Task directions: Rewrite the material in the lines that contain "The width and" through "Click the 工作階段來源/媒介 dimension header", inclusive, with every "icon" changed to "symbol" and nothing else altered.

Data shown:
-----

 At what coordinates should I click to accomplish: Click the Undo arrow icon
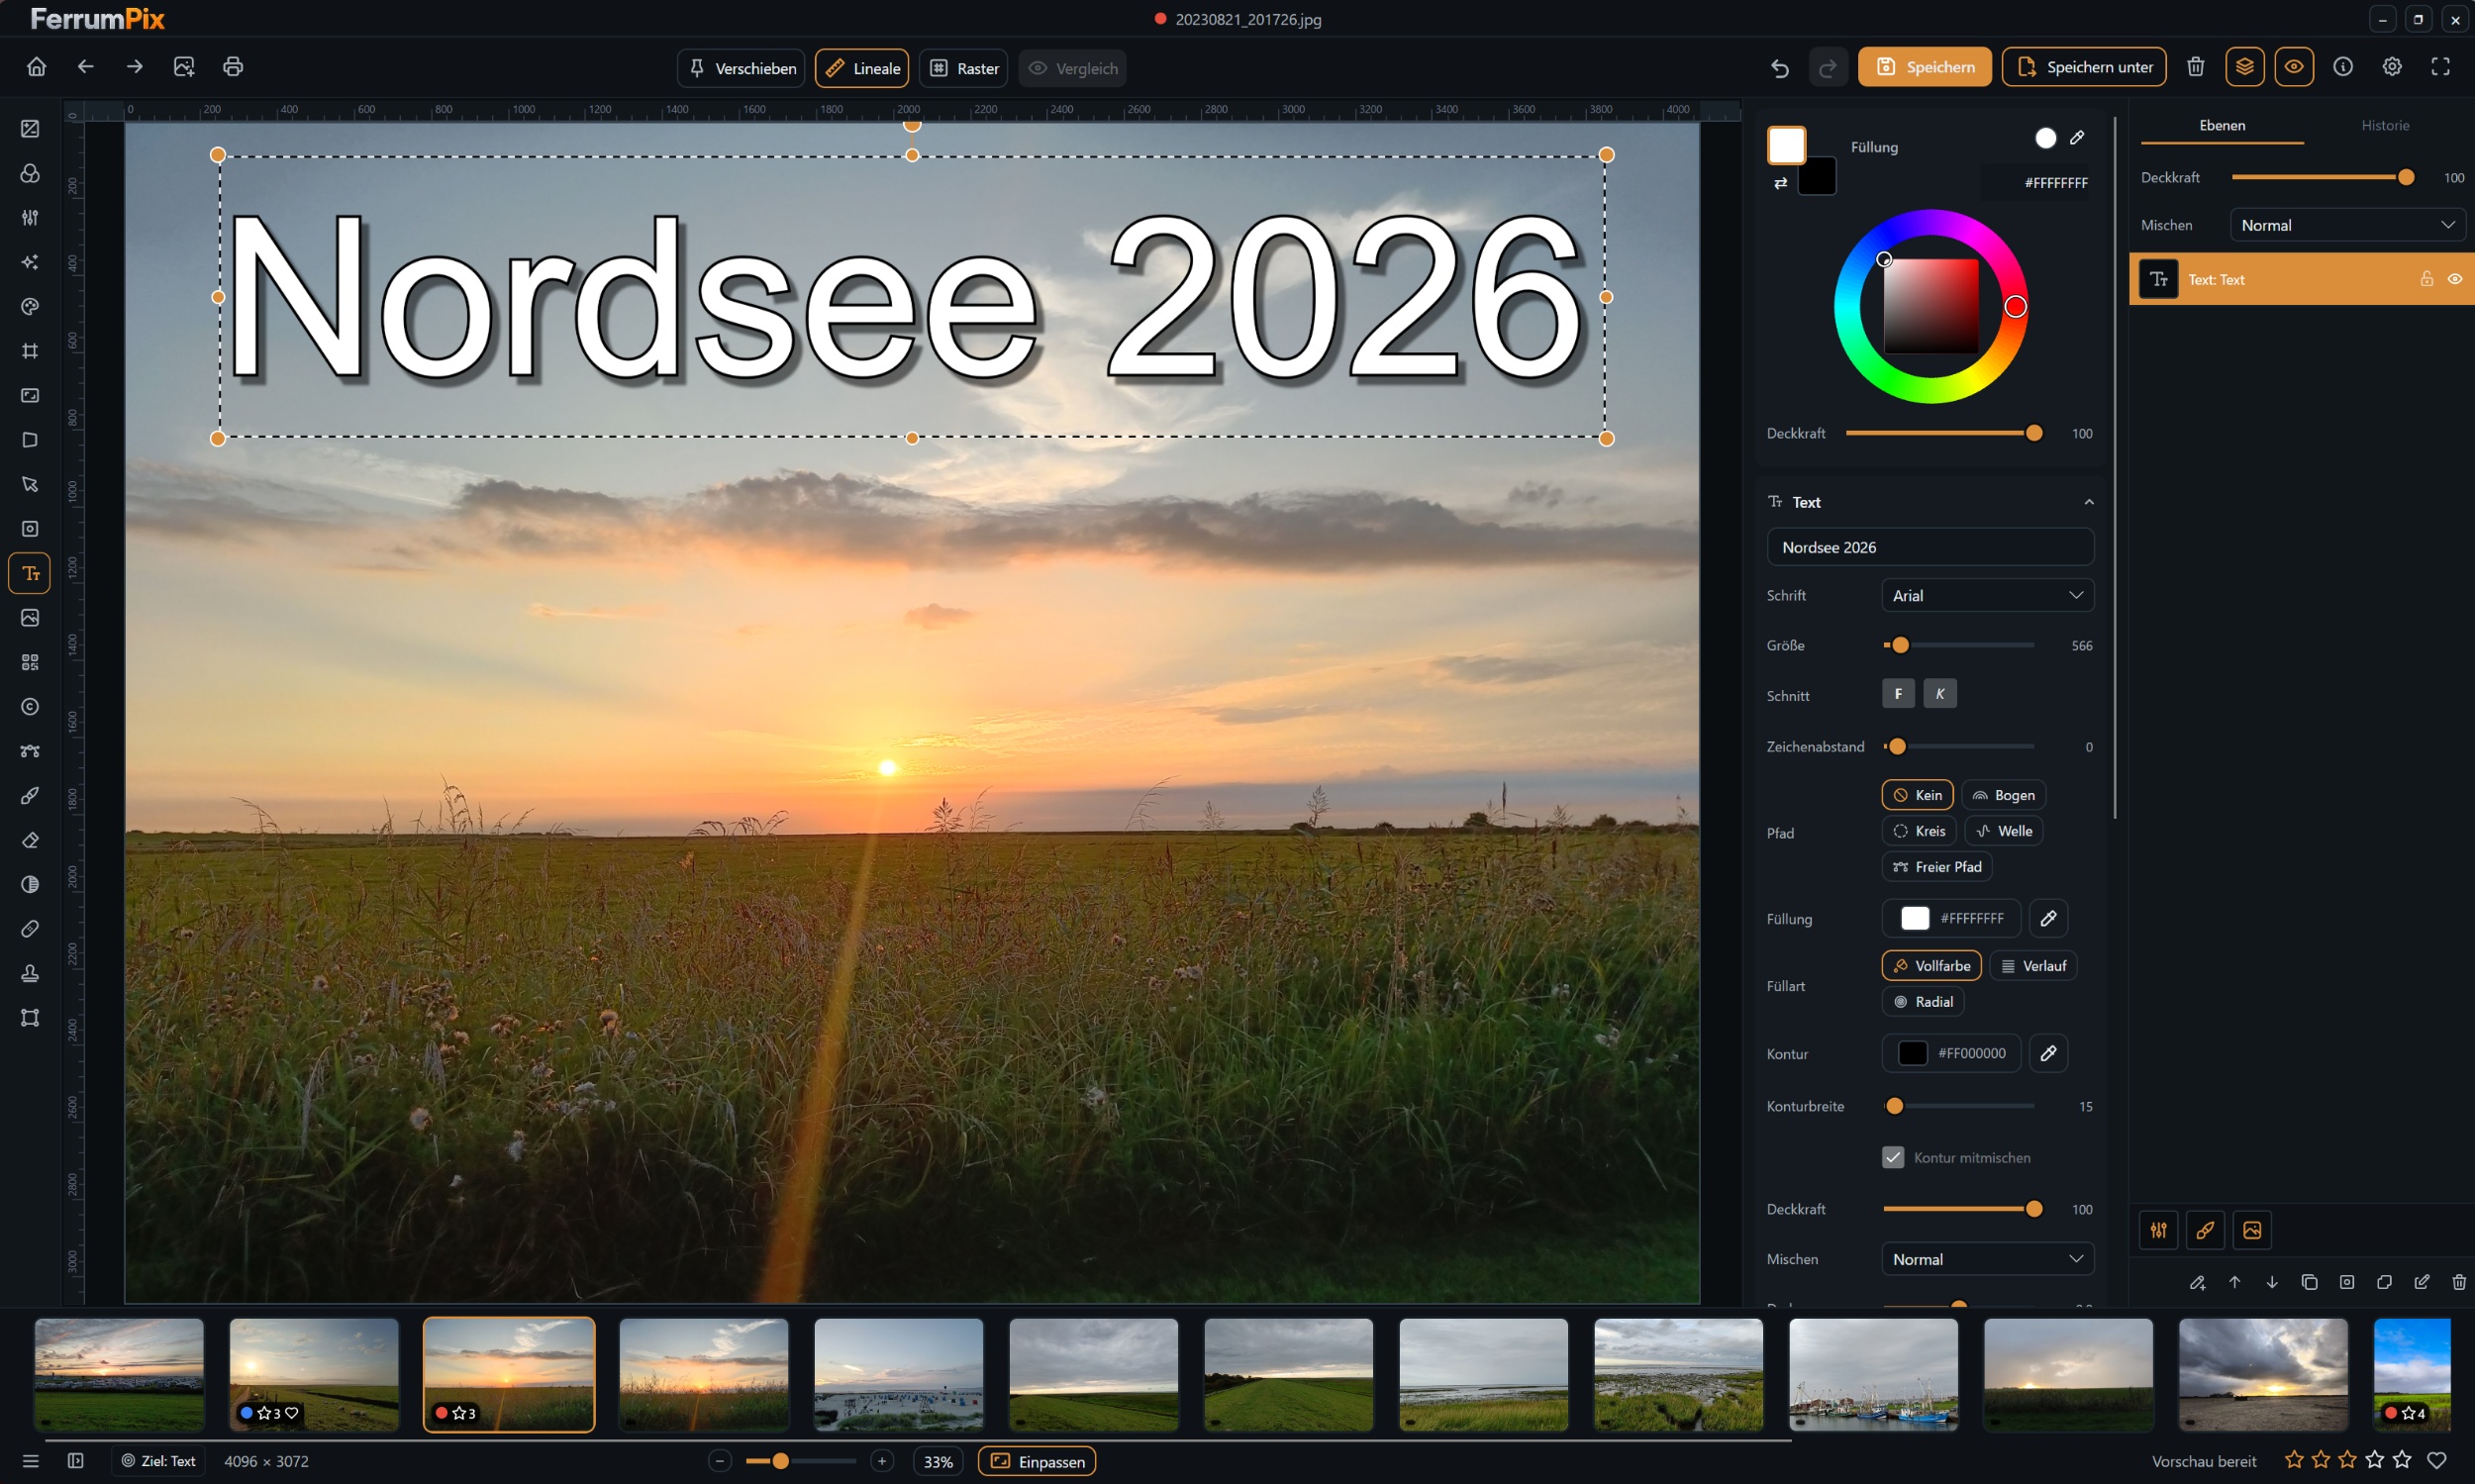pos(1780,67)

-----

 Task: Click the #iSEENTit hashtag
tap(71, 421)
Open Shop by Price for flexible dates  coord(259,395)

-----

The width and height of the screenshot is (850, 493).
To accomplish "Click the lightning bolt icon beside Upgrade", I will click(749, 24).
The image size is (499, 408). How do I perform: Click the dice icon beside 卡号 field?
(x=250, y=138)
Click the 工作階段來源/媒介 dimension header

-----

Correct output:
The width and height of the screenshot is (850, 493).
To accomplish "Click the lightning bolt symbol beside Upgrade", I will click(749, 24).
The image size is (499, 408). How do I perform: Click the dice symbol beside 卡号 field?
(x=250, y=138)
Click the 工作階段來源/媒介 dimension header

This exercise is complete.